▸ Records from a collection
┄┄┄┄┄┄┄┄┄┄

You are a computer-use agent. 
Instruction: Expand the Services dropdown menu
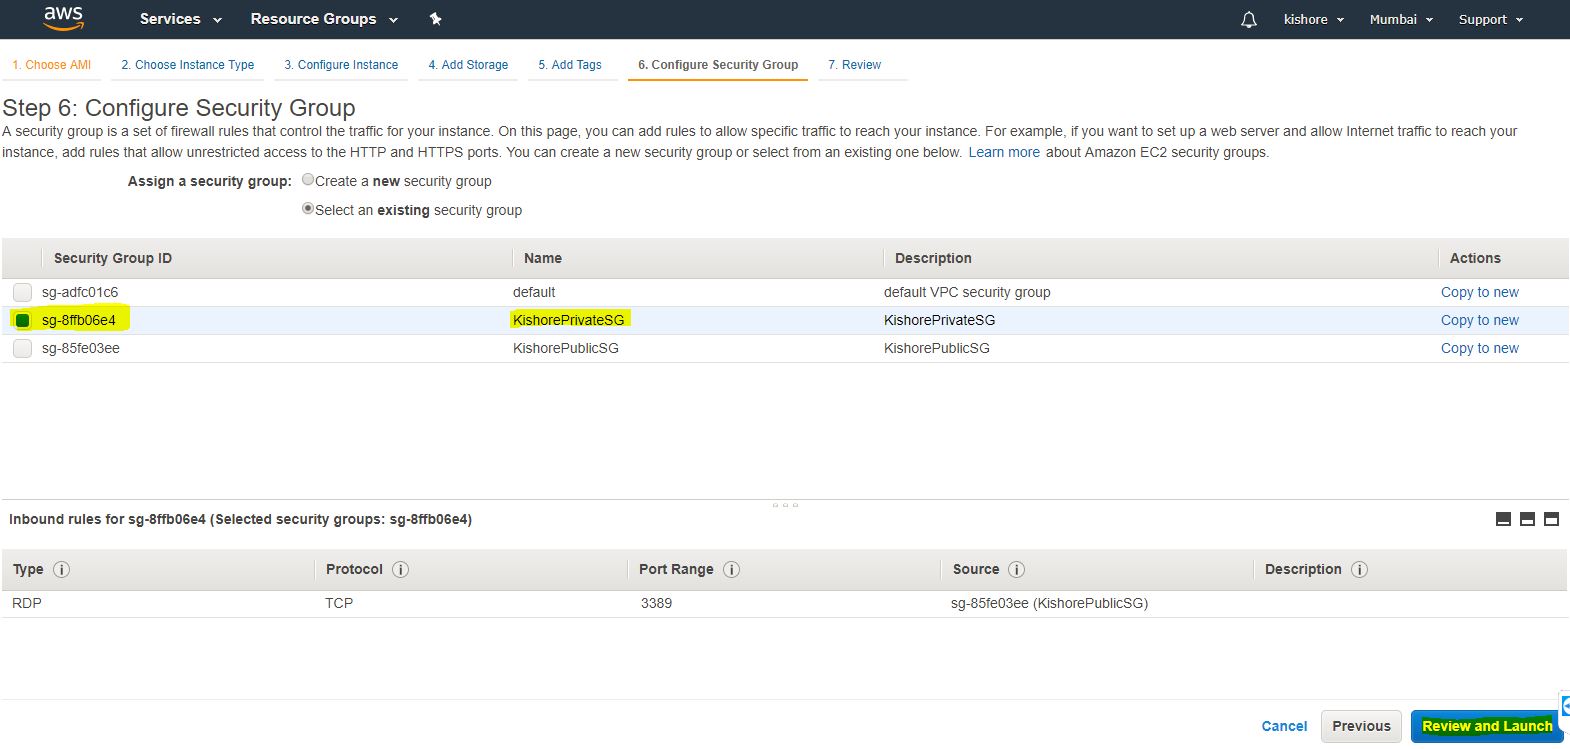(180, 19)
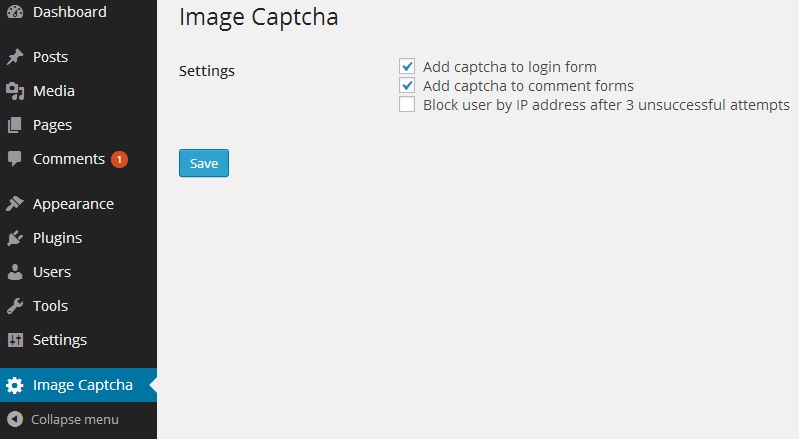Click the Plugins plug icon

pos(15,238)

┄┄┄┄┄┄┄┄┄┄

▸ Exercise prompt
Keep each line of the records exactly as it is while transcribing them, but leave the images behind.

▸ Response below
You are a computer-use agent. 
Instruction: Expand the Services dropdown menu
(180, 19)
Click the Plugins plug icon

pos(15,238)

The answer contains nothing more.